Diagrammatic representation of tolerogenic mechanisms in the gastrointestinal tract. Homeostasis at the gastrointestinal mucosa involves several specialized immune cells and cross-talk with symbiotic microbes in the lumen. The first line of defense is provided by antibodies in the gut lumen, which are transported across the epithelial barrier via the pIgR, in conjunction with IEC-derived AMPs, production of which is stimulated by IEL or ILC-derived IL-22. Beneath the epithelial layer, the intestinal lamina propria is home to mononuclear phagocytes which can capture antigen either directly from the lumen via trans-epithelial extension of dendrites or through M cell passages. These MNPs can in turn pass antigenic material to migratory CD103⁺ DCs which favor a tolerogenic immune response through their ability to metabolize vitamin A into retinoic acid and activate latent TGFβ, both of which are involved in the differentiation of T_REGS and IgA class switch recombination in B cells. T_REGS and IgA-secreting plasma cells play fundamental roles in remaining tolerant to innocuous antigens from diet and the microbiota and dysregulated responses in either of these factors significantly enhances susceptibility to enteric inflammatory disorders.

Figure 2

Primary structures of IL-1 family cytokines. Diagrammatic representation of the primary structures of well characterized cytokines belonging to the IL-1 superfamily. While all contain consensus cleavage sites for caspases and/or inflammatory proteases, IL-1α and IL-33 also contain nuclear localization sequences in their N-terminal domains enabling them to traffic to the nucleus from where they can regulate inflammatory gene transcription. Activation of these cytokines via post-translational cleavage events has been extensively reviewed elsewhere (38).

Figure 3

IL-1 family receptors and negative regulators.

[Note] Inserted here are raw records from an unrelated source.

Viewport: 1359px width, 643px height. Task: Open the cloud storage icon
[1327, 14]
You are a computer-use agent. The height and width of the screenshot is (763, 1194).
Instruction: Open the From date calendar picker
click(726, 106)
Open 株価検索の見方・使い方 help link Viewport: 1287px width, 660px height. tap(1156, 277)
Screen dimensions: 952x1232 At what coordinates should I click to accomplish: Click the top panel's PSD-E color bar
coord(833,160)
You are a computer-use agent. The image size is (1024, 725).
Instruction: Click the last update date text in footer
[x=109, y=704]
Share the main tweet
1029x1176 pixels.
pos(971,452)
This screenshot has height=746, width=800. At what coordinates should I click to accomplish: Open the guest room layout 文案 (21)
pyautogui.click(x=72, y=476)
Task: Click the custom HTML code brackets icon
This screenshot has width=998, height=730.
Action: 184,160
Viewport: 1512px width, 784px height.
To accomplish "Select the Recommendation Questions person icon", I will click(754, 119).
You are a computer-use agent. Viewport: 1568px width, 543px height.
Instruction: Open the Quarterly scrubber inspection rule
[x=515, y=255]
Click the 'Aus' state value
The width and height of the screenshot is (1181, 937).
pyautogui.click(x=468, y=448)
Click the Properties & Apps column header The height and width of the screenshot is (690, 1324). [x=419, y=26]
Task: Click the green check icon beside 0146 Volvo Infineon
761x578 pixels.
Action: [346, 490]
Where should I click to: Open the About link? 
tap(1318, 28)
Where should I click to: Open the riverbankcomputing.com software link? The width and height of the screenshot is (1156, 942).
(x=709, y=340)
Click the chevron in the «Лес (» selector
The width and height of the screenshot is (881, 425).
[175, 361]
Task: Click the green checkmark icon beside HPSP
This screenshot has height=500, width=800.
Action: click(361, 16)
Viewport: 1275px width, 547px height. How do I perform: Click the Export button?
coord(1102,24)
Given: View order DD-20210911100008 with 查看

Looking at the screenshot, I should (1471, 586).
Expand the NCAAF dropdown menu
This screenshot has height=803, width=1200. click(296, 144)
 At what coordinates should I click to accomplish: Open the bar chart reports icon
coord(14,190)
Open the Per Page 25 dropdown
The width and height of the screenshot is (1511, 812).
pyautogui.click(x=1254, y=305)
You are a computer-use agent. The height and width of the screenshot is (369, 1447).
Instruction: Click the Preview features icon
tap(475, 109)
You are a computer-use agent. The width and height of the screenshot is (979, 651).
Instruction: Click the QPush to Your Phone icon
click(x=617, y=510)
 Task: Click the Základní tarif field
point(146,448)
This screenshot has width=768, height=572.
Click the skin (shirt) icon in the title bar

Receptors of the IL-1 family bear close resemblance to TLRs in that they consist of an extracellular ligand-binding domain, a transmembrane helix and an intracellular TIR domain which mediates MyD88-dependent signal transduction. Due to the highly pleiotropic nature of IL-1 family cytokines, several natural antagonists and decoy receptors have been identified which ensure tight regulation of their functions. These inhibitory molecules can target the receptors themselves, as is the case for IL-1Ra and IL36Ra, or the active cytokines to prevent them from binding to their cognate receptors. Examples of the later include IL-18BP, as well as soluble and membrane-bound IL-1RII and soluble ST2. Finally, SIGIRR (TIR8) acts as an inhibitory receptor by sequestering intracellular kinases required for signaling via engaged IL-1 family receptors.

Figure 4

Schematic of the NLRP3 inflammasome complex. The prototypical inflammasome-forming NLR consisting of the sensory component NLRP3 bound via PRYIN domain interactions with the adaptor protein ASC, which in turn associates with caspase-1 via their respective CARD domains. An initial stimulus, such as a TLR ligand, primes the inflammasome via the ligand sensing LRR domain, thereby initiating oligomerization of NACHT domains and activation of the inflammasome which results in the production of cytokines including pro-IL-1β and pro-IL-18. A subsequent second signal, such as potassium ion efflux, induces the autocatalysis and activation of caspase-1. This autocatalytic event enables the enzyme to cleave its substrates which include both pro-IL-1β and pro-IL-18 as well as the pore-forming protein gasdermin D. Once released into the extracellular space, these bioactive cytokines can go on to signal in an auto- or paracrine manner.